Wednesday, February 27, 2008

We Survived

ritual_roasters[1]

I have to admit I'm surprised to have made it to work this morning. With over seven thousand Starbucks closing last night for a training event lasting a few hours, I fully expected all vital services to shut down, a feeble attempt at martial law to be tossed out there and abandoned, and then the complete and total breakdown of our society from the national infrastructure to remembering to tip. Those with access to Starbucks at grocery stores and airports would live in glorious domed cities of productivity and cooperation, while those of us outside would spend the rest of our brief lives fighting off wave after wave of the staggering decaffeinated damned, hungry for the residual coffee lining our livers.

I figured three hours without 7100 Starbucks could do that, no problem.

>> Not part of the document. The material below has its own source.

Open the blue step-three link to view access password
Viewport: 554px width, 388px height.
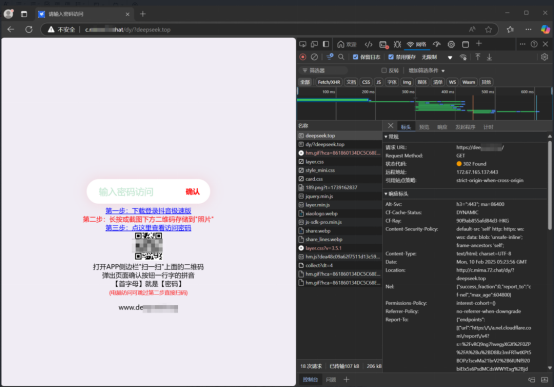point(148,228)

We made coffee at home and nailed plywood over the windows in the house. I know, now that the coffee zombie threat seems to have moved down from Threat Level: Mocha to Threat Level: Latte, we should take down the plywood. But isn't there a hurricane season coming up? I should leave it in place.

And I'll never truly feel safe until we all live in a culture of freedom and equality and Threat Level: Vanilla Bean No-Whip Frappuccino.

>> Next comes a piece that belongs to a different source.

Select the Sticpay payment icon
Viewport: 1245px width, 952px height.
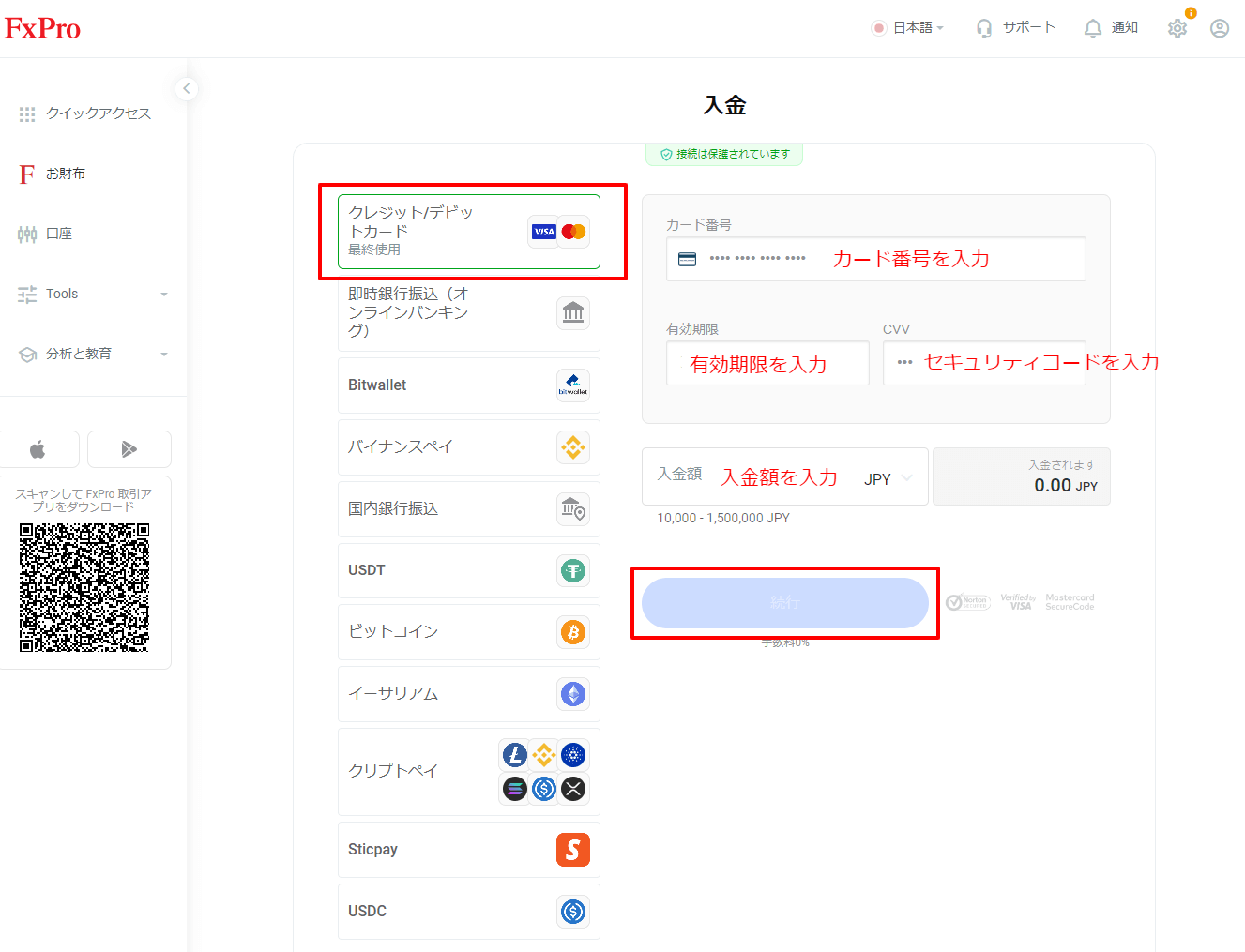pos(572,850)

Side note/Social commentary: My spell check recognized "frappuccino". That's not a word! Why does my spell check think its a word?! Does anyone think it is a word?

I briefly scanned some of the intarwebz this morning, looking for reports of rioting and looting. There were a couple of people interviewed who seemed annoyed or surprised that Starbucks was closed. Apparently having all the major news outlets plus Fox News report on the store closings every 15 minutes and in constantly updated web articles for days in advance was unable to pull people away from whatever the hell Lindsay Lohan is doing and these people were still caught off-guard.

These people should be eaten by coffee zombies, for the good of our species as a whole.

But did it happen? According to published reports, no.

Hang on a sec while I adjust my tinfoil hat. Most people don't construct one to cover the ears, but covering the ears is vital in tinfoil hat technology.

Sure, last night seemed pretty quiet to most of us. But I know without Starbucks everyone in our house blacked out around 7pm CST. We made it a very respectable 90 minutes, though I haven't determined if that is an official record.

I was asleep for over eleven hours, and my alarm clock failed to wake me until the cellphone in the other room hit its highest alarm volume setting. Material Girl ramps up in volume until I get up to turn it off or one of the cats tries to kill me for it. There is no better song to prompt a person out of bed than Material Girl, yet it still almost failed.

What about those people who are still asleep in their homes?

I'd imagine that there is some kind of emergency response plan in place where government espresso trucks go door-to-door pulling people out of hibernation, but I think the people of New Orleans imagined that the Government knew what to do there if it rained a lot.

So my advice is this: Call everyone in your cellphone contacts directory to make sure they are up and moving around. You should offer to meet them for coffee, as the possibility will get them moving around well enough. Whether or not you actually show up to meet them for coffee is your call to make, but I think your good deed is done either way. Unless you are thirsty.

So very thirsty.

So very unbelievably thirsty.

1 comment:

Anonymous said...

I've been drinking coffee for hours just to make up for lost time.